START Record extracts

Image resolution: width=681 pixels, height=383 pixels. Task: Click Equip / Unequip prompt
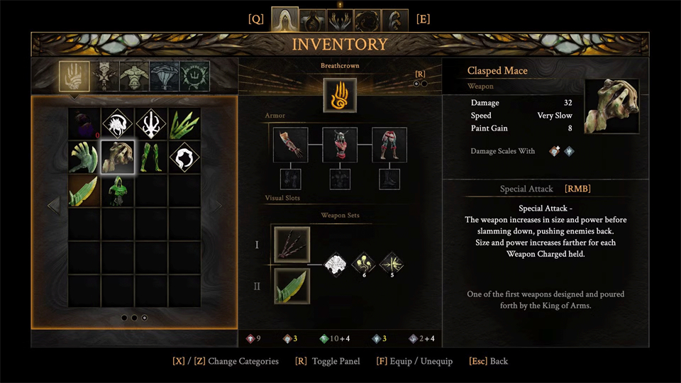[414, 361]
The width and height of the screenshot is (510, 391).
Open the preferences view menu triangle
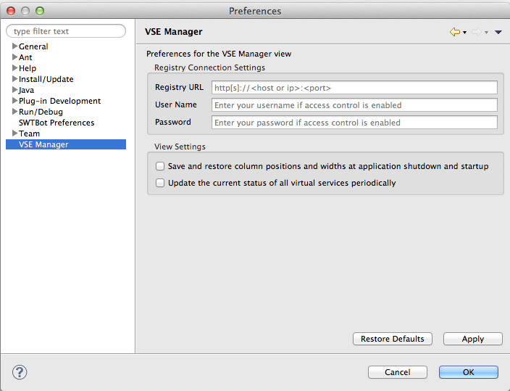[x=498, y=32]
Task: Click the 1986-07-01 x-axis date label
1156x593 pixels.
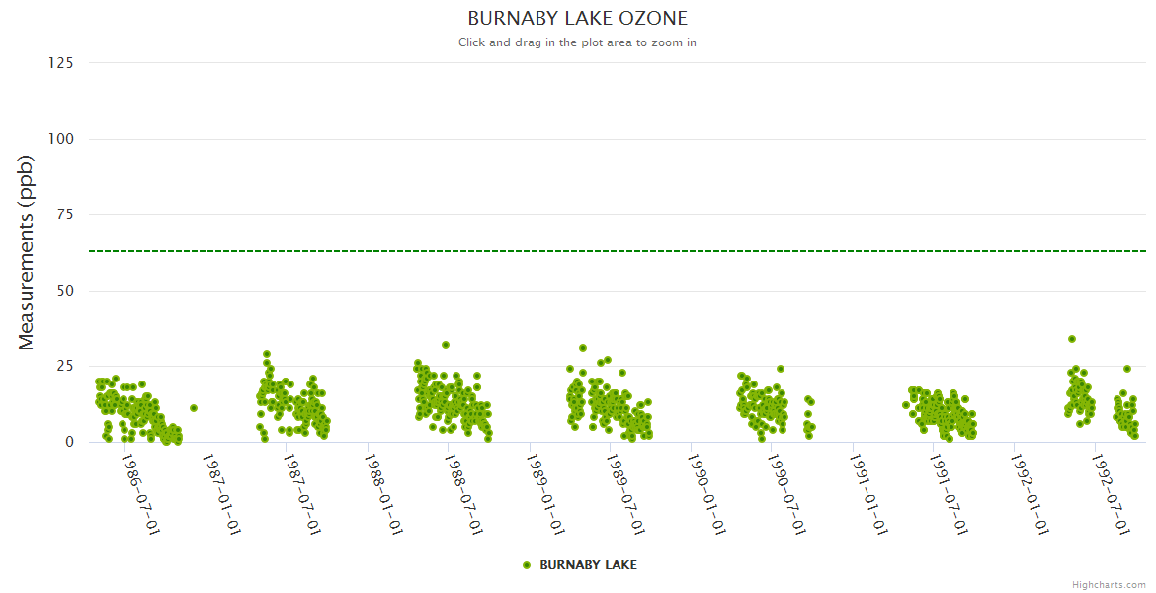Action: (140, 494)
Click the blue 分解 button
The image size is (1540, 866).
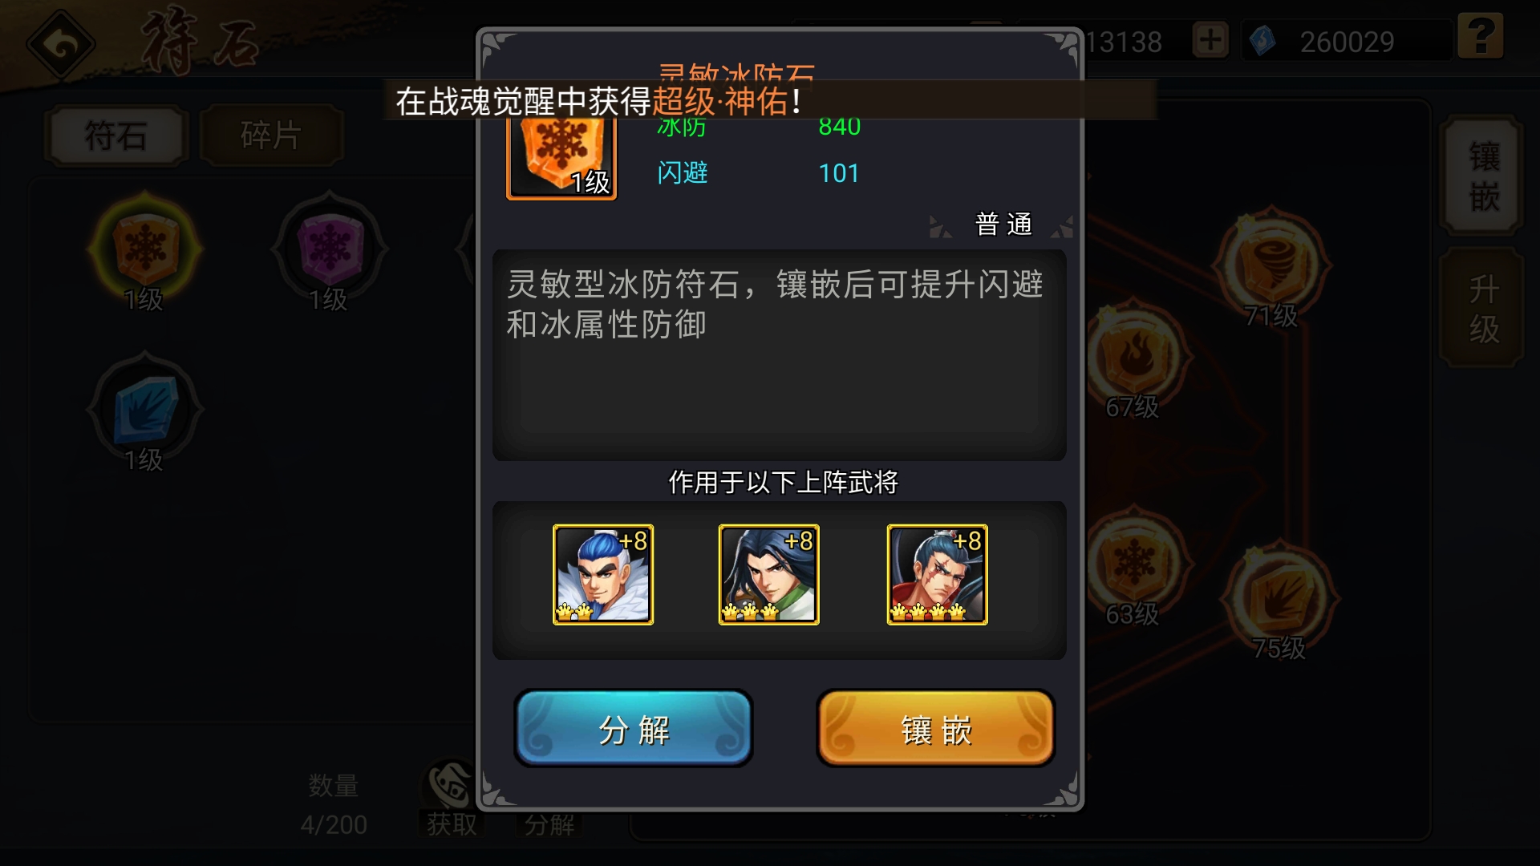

END Record extracts

▶ _What you will do_
Beginning with the first line of the records above, extract each line exactly through the line that holds "Task: Click the 1986-07-01 x-axis date label", both ends included. Omit pictures.

▶ _Solution for this problem_
Image resolution: width=681 pixels, height=383 pixels. Task: Click Equip / Unequip prompt
[414, 361]
The width and height of the screenshot is (510, 391).
Open the preferences view menu triangle
[x=498, y=32]
Task: Click the 1986-07-01 x-axis date label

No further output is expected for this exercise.